À quelles anticipations financières correspondent les valorisations dans les fusions/acquisitions ?

Contrat de location

shutterstock_61202545Arielle LEVI
Responsable du comité d’investissement de la Fondation HEC
ALLFINE CONSULTANTS
Intervenante EFE sur les formations en finance d’entreprise

Depuis fin 2014, dirigeants d’entreprise et opérateurs financiers assistent à la reprise du cycle d’acquisition avec des fusions aux valorisations souvent spectaculaires.

Quelles sont les anticipations et les valorisations sous-jacentes à ces opérations ?

Quels sont les ratios financiers utiles pour comprendre les valorisations payées ?

2 grands types d’acquisition peuvent être distinguées correspondant à des objectifs et des valorisations très différentes :

1er cas : se diversifier et s’ouvrir un nouveau secteur d’activité en particulier dans la technologie. Dans ce secteur ou les mutations sont rapides, les valorisations mais aussi les anticipations de croissance des bénéfices sont agressives.
Par exemple, au mois de Juin 2016, Microsoft a lancé une offre publique sur Linkedin pour 23,2 miliards d’euros soit un ratio de 91X EV/EBITDA de Linkedin.
La valorisation apparait excessive en instantané mais si on prend en compte l’hypothèse d’une multiplication par 4 du bénéfice de Linkedin entre 2015 et 2016, on obtient un multiple de 26 X EV/EBITDA plus en ligne avec des multiples moyens de   21 X payé dans le secteur de la tech pour des acteurs déjà dominants avec une base d’abonnés significatives.

La santé est l’autre secteur de croissance qui attire les opérations de fusion acquisition.
L’acquisition de Medivation par Pfizer s’est traité sur un multiple de 35X EV/EBITDA fin aout alors qu’en avril au début des hostilités avec Sanofi, la société se valorisait 15X EV/EBITDA.  Mais les hypothèses de développement du produit phare de Medivation dans le cancer de la prostate suppose des marges de 20X EBITDA qui permettrait de rentabiliser cette acquisition   sur moins de 5 ans.

Néanmoins, à partir d’un certain niveau de prix, l’opération devient moins rentable ou son pay back plus long pour la société prédatrice, (raison invoquée par Sanofi pour se retirer de la bataille sur Medivation)

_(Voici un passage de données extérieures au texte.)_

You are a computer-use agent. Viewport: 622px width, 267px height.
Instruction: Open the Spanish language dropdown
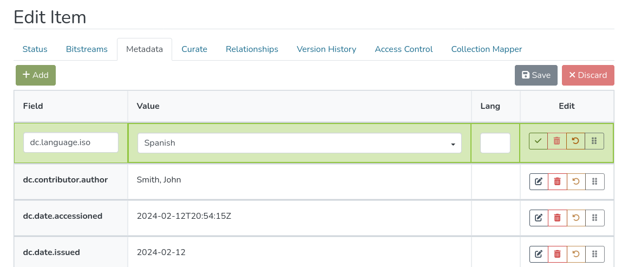point(299,143)
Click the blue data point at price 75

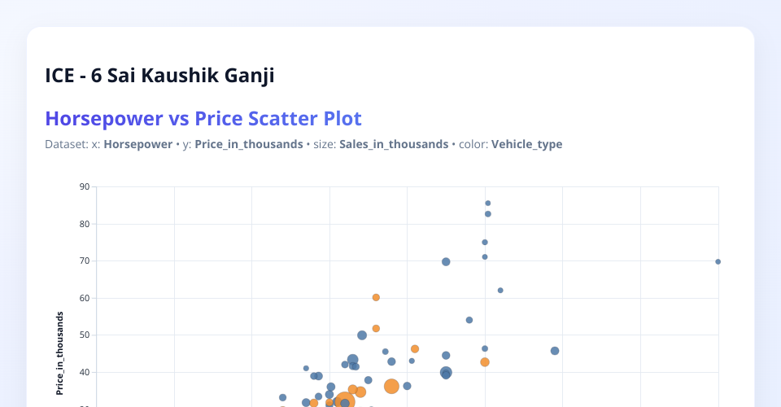pos(485,242)
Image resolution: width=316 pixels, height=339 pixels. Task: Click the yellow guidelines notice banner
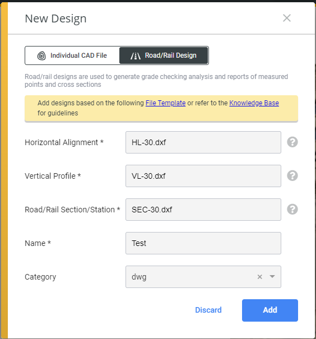161,108
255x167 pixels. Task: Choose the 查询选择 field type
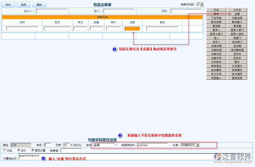point(237,78)
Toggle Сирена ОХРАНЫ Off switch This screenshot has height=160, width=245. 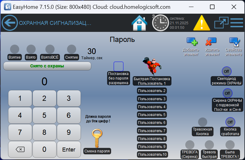tap(227, 93)
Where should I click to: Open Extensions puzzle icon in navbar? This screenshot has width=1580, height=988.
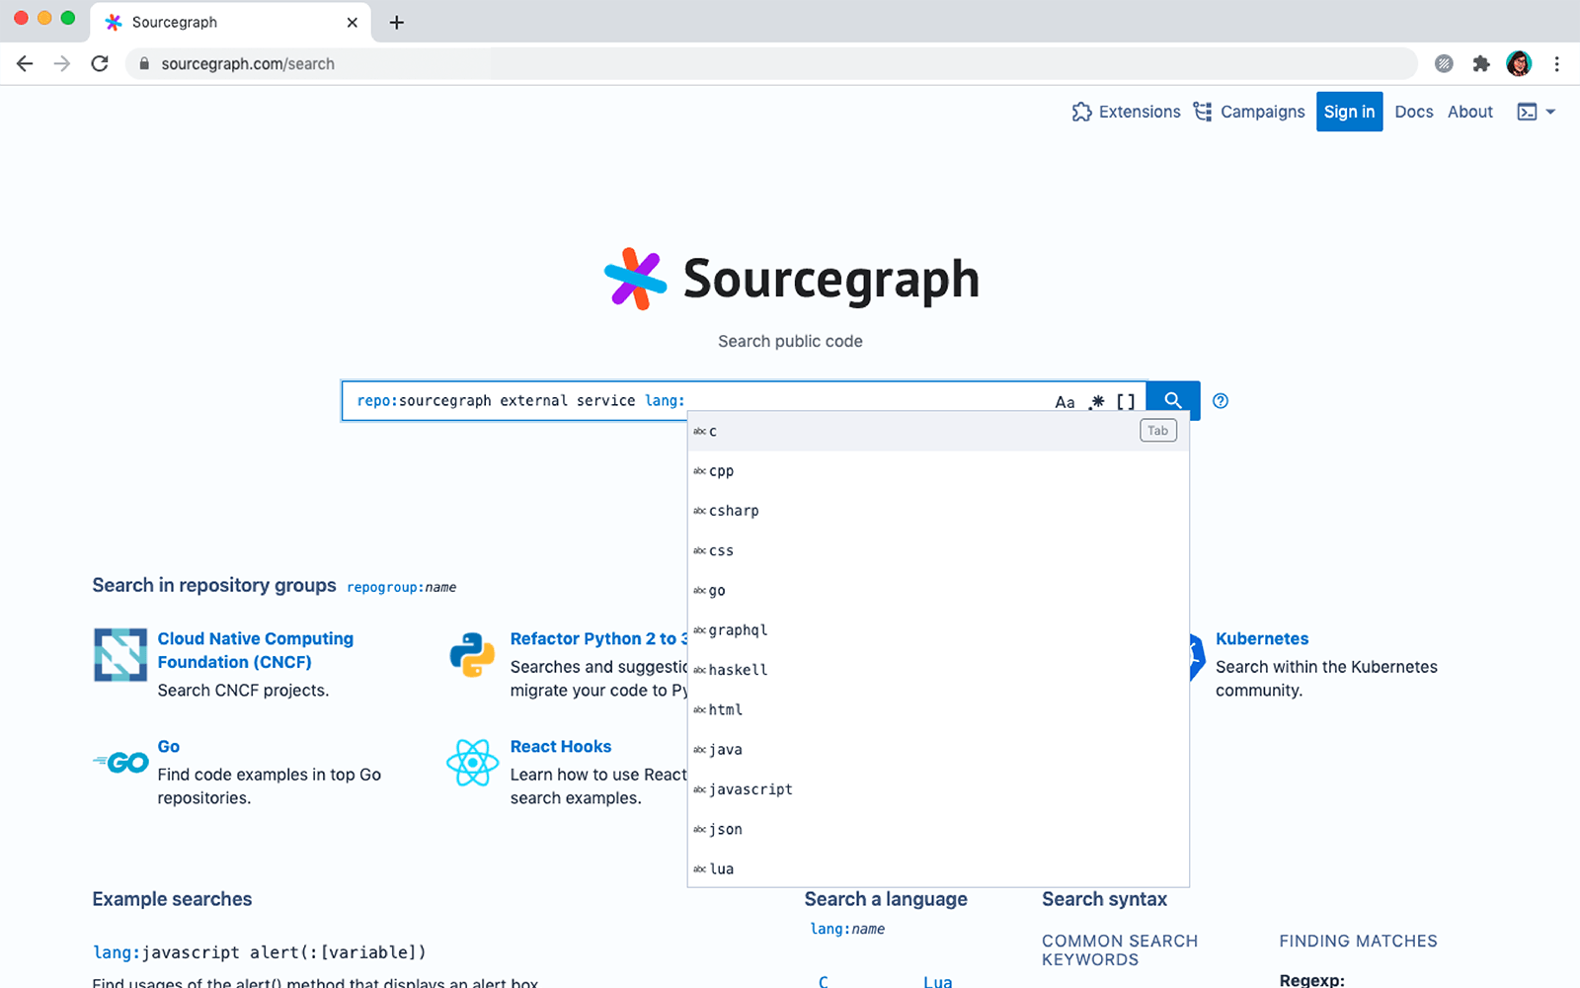1082,112
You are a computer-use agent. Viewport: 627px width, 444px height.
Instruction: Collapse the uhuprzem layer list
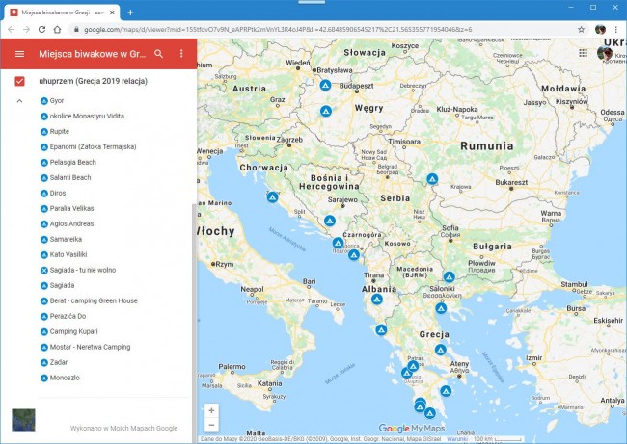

2ème cas : certaines fusions sont plutôt d’ordre défensives comme dans le secteur pétrolier. Ceci implique des multiples d’acquisitions beaucoup plus faibles .
Par exemple, la fusion entre Techno et FMC technologies pour créer un leader dans l’exploration terrestre et sous-marine, implique des synergies de 200 millions de dollars par an et des sociétés valorisés entre 4 et 6 X Ebitda.
Mais certaines opérations ne sont parfois pas conduites jusqu’à leur terme soit du fait de préoccupations antitrust, soit des refus répétés de la cible d’accepter un certain   prix.

Finalement, les paramètres aussi diversifiés que celles de marges de la cible, les synergies attendues et la valeur stratégique de l’opération pour chacune des parties que se jouent ces mariages

Les motivations et les bénéfices attendus de telles opérations divergent selon les secteurs d’activité ainsi que les multiples de valorisation sur lesquels ses fusions se réalisent.